コラム
コラム
所要時間3分
コラム18
講義で学べるポイント!
「ブッディストネーム」ともされる戒名は、僧侶と遺族が話し合って決め、そのうえでお与えするべきものではなかろうか?
私たちが、この世に生まれたとき、始めにおこなわれることのひとつとして、「命名」が挙げられる。両親が決めることが多いが、縁のある宗教者や有識者に依頼をすることもあろう。私も、命名に関わらせていただいたことがあり、その経験はいつまでも忘れることはない。
さて、今世が終わると、私たちは来世へと歩みを進めることがある。是々非々はあれども、現在でも多くの葬儀が仏教式でおこなわれ、僧侶による「引導」が渡される。
よく、葬儀においては、「葬儀並告別式」と表現されることがあるが、葬儀の主役が個人であるのに対し、告別式の主は遺族や参列者を意味する。
つまりは、「引導」を渡すのは、葬儀の儀式の中に含まれるのである。そして、そこで必要になるのが「戒名」である。(宗派や地域によっては、法名や法号とも)
戒名を決める
先日、葬儀の依頼があった。その家にとっては、初めての葬儀であり、縁あって、私のもとへ依頼が来たのである。
私の思想信条で恐縮であるが、「逆修」を推奨している。「逆修」とは、生前戒名ともいい、生前にその法名を授かっておくことである。
話はずれるが、「クリスチャンネーム」という表現がある。であれば、「ブッディストネーム」もあってもいいだろう。これこそが、いわゆる「戒名」に当たるのである。
ただし、この名前は、文字数やその他のさまざまな事情を含んでおり、周波や地域などにより、なかなか面倒な問題であるのも事実である。
しかし、私自身のポリシーとて、私が導師をお勤めさせていただく以上は、「戒名」を授けるときに納得してもらえるように努力しなければならないと考えている。
私は、「戒名」については、本人との話し合いで納得のいく形を提供したいと思っている。

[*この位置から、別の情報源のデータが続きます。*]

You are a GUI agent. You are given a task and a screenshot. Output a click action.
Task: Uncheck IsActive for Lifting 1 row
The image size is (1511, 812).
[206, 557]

しかしながら、今回の場合は、亡くなった後に遺族から連絡が来たので、本人とお話をすることはかなわなかった。
それでも、残された遺族に納得していただきたいとの思いから、私なりに努力はさせていただいた。
私は、お尋ねをした。
「どんな性格でしたか?」
「お仕事は?」
家族からの答えは、
「子や孫を本当に大切にしていました」
「匠のような仕事振りでした」
とのこと。
そして、
「お戒名に、是非とも入れたい文字はありますか?」ともたずねると、故人の奥さまからお答えをいただいた。
その答えは、故人の名前から一文字と、故人の性格をあらわす一文字である。
私も納得したが、なによりも喪主・遺族が納得をしてくれたことが、本当によかったのである。

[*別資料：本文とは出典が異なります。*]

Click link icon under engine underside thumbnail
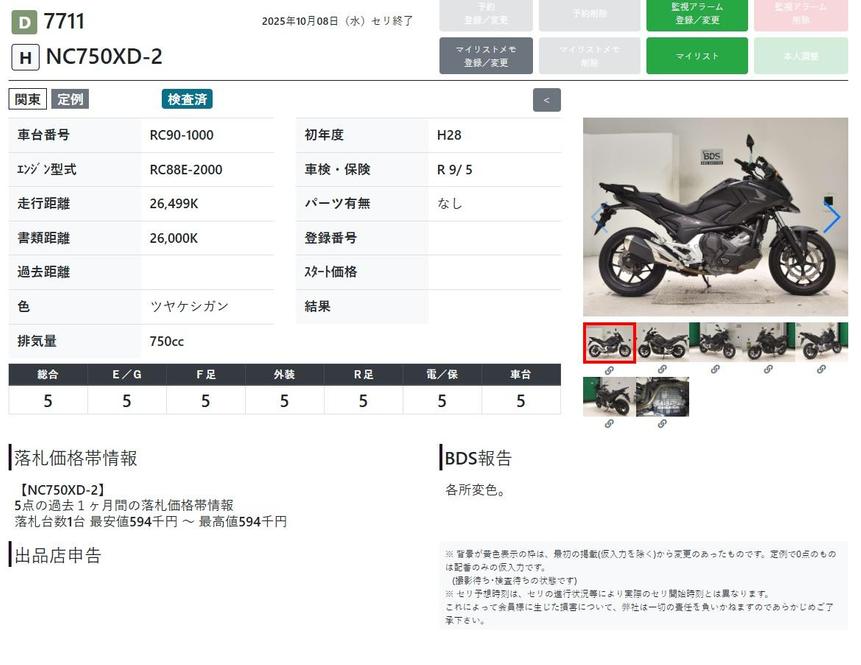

そして葬儀当日には引導をお渡ししたが、式の終了後には遺族が、私がいる控室にやってきた。
いいお葬式でした。悦んでいると思います。一緒にお戒名も決めることができて、本当によかったです。
この一言が、すべてを物語っているような気がする。
むすびにかえて
戒名とは、換言するならば、来世の自分の名前である。亡くなってから、僧侶が勝手に決めているというイメージが強いが、本来は本人の生前中に納得のいく形で与えられるべきものであろう。それがかなわなくとも、遺族との話し合いで決めるものである。けっして、僧侶が独断で決めるべきものではないと考える。それも、宗教不信の一因となろう。
意義のある物事を意義のあるままに行いつつも、適切な形をすることが、今こそ求められていよう。